A refreshing and scathing indictment of the current fashion in economics for “ general equilibrium” models. Perhaps we are going to have to wait for a few more funerals of prominent professors of economics before the current paradigm can be overthrown, but Buchanan points to some hopeful signs.

Feb 27, 2014

Excellent demolition of the prevailing economic theories that have refused to investigate, let alone understand, the cause of instability in the economy. Fraud by big banks and others plays some part, as does political incompetence, but willful ignorance by academia influencing policies in government and financial companies is a more pervasive, and harder to fight, root cause.

Feb 09, 2014

In January, 2014, once again JPMorgan Chase and Goldman Sachs pay criminal penalties, this time for fixing precious metals rates.
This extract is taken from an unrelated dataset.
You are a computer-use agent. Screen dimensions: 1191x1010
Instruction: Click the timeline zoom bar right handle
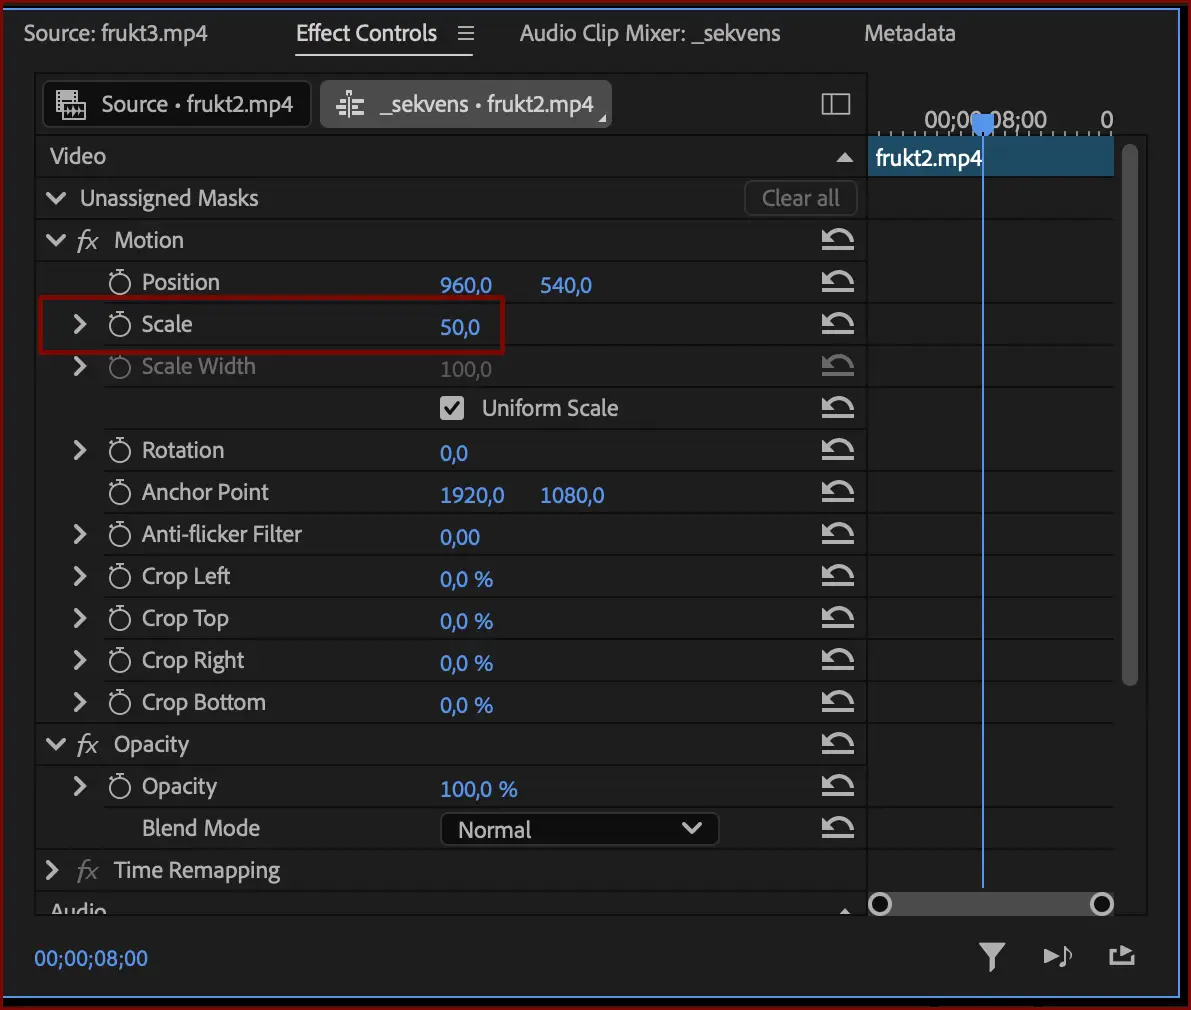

That's the reason this is a fundamentally stupid book: every other month for the past twelve years or thereabouts, either JPMorgan Chase, or Goldman Sachs, pays a penalty to the government for some form of financial fraud. According to recent SEC investigations and news releases, the following have been rigged, and affect trillions or potentially hundreds of trillions of dollars' worth of contracts: LIBOR rates, interest rate swap/derivatives rates, FOREX rates, precious metals rates, oil/energy futures, et cetera! This fellow appears not to be aware of all this? ? ? How very perplexing?